Jenna: As I wrote above, the first stanza came to me while brainstorming, and became the launching point for the story. Since the stanza mentions “gators”, I went with it! We’re always told to not let the rhyme dictate the story, and this is VERY good advice. Except, sometimes “tater” will rhyme with “gator” and suddenly you’re writing about a latke loving alligator with a food truck! So while the rhyme shouldn’t dictate the story, it definitely can help inspire it. The original story was “gator-centric”, but the final book evolved to include other animals as well, and that original first stanza no longer exists, but I’m thankful for it.
Kaitlyn: It can be so difficult to let our beautiful words go, but I’m so glad you found words that you love even more for Larry. Now, for your other story, Sharkbot Shalom, you focus on slowing down and recharging your batteries, how did the character Sharkbot come about?

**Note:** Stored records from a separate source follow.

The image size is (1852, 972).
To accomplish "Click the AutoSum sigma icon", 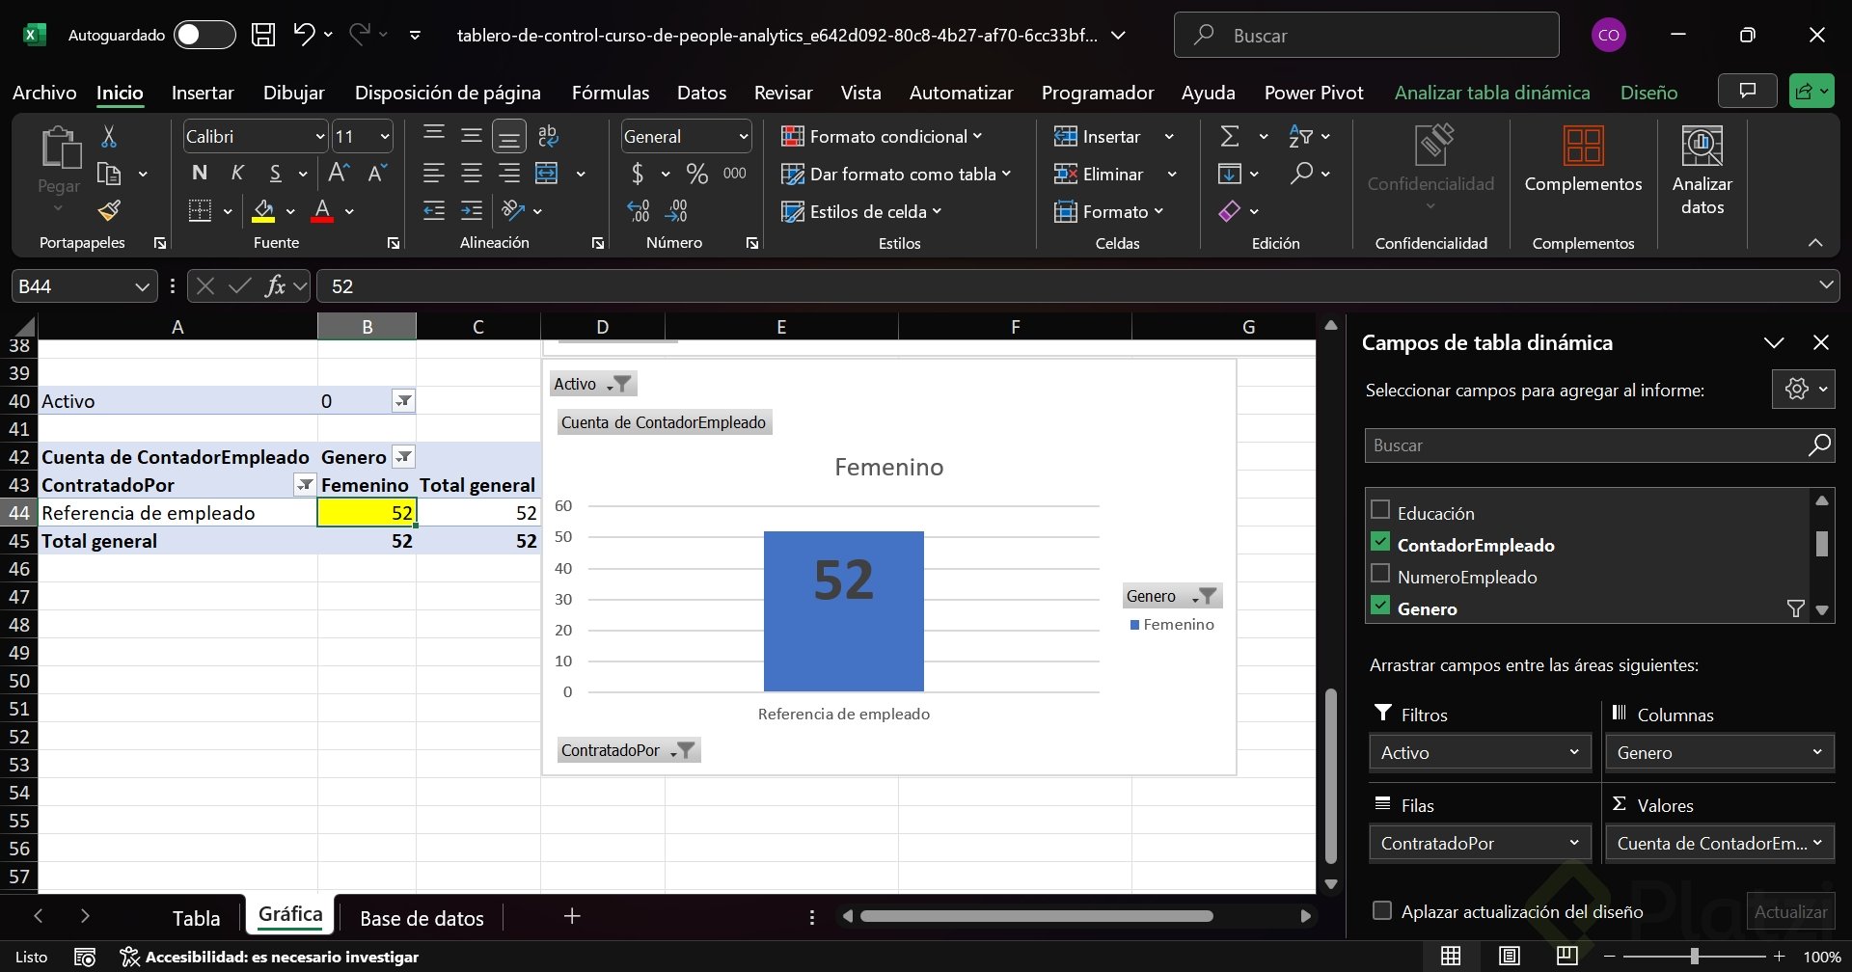I will [1230, 137].
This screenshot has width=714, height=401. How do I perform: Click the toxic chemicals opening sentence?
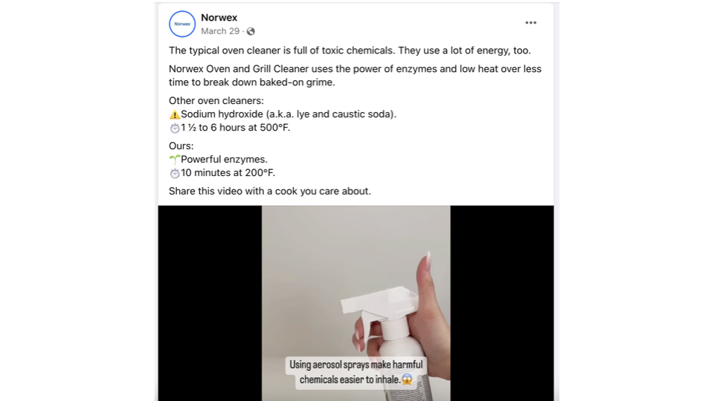tap(350, 50)
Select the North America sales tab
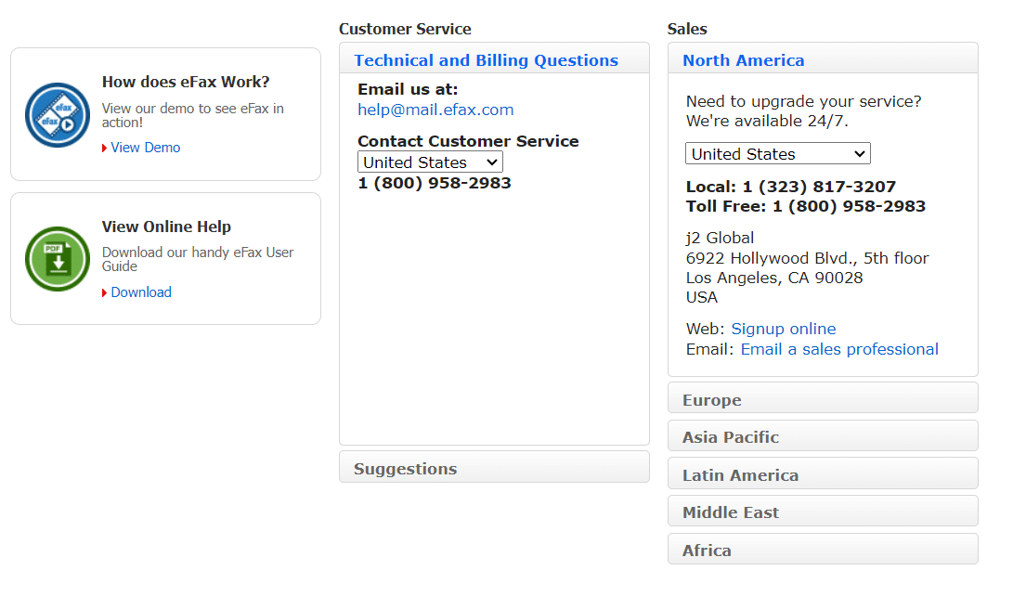The image size is (1013, 596). coord(744,59)
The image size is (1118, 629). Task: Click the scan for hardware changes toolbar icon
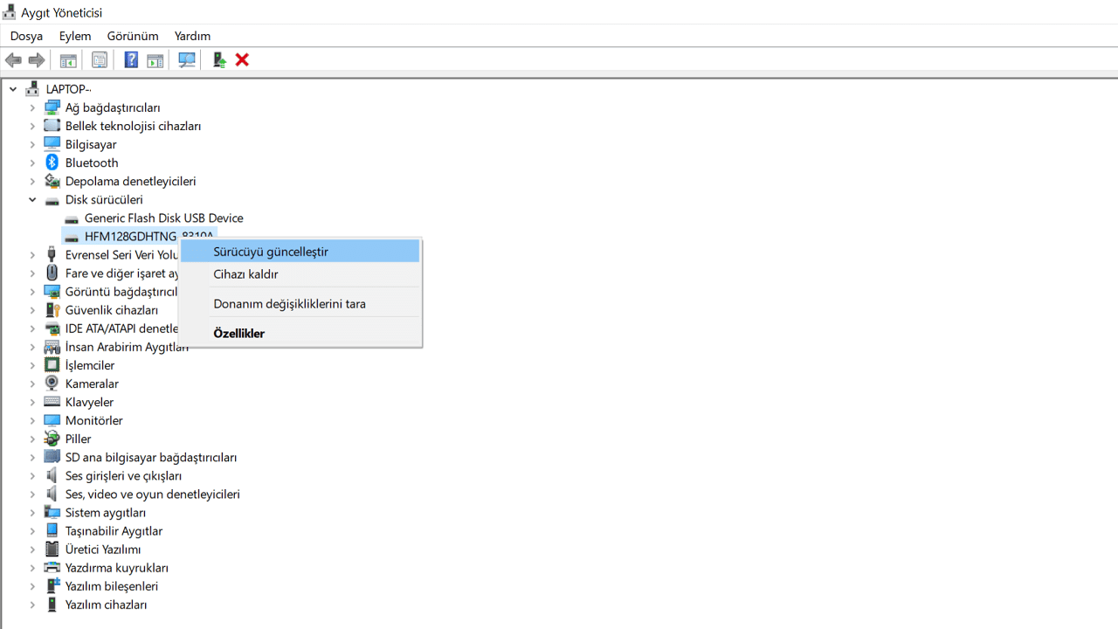tap(187, 60)
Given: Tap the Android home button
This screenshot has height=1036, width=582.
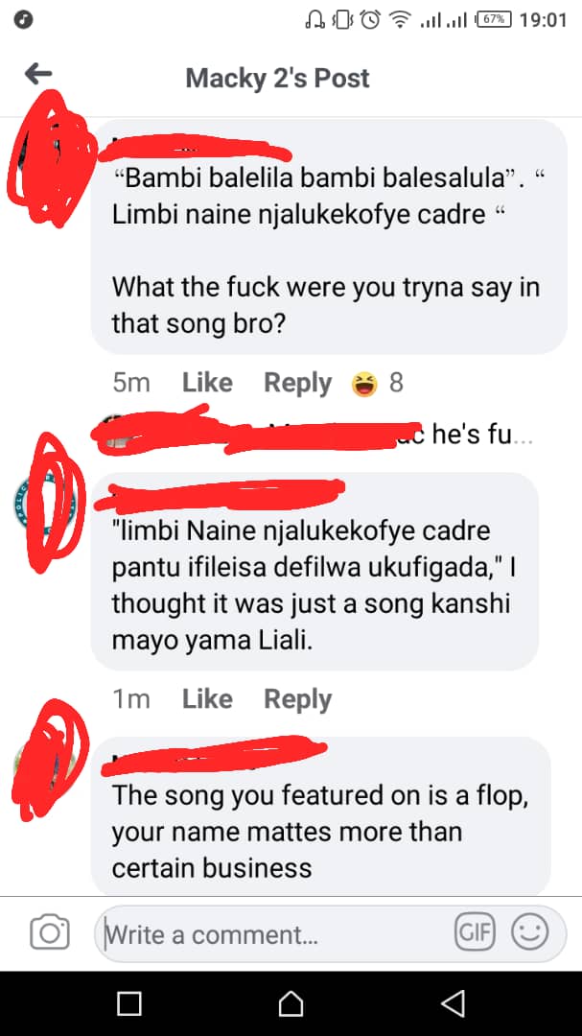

Jenna: I told the story about my boys’ interests inspiring the transformation of “Shabbat Shalom” into “Sharkbot Shalom”. While thinking about the story, it felt natural to have a robot wanting to “recharge” on Shabbat, and that adding the countdown would add a natural hook, and tension.
Kaitlyn: Yes, I love the added layer of a countdown, and I’m also a huge fan of mindfulness, so I really adored your Try This at the end of your book! Can you share how you came up with this?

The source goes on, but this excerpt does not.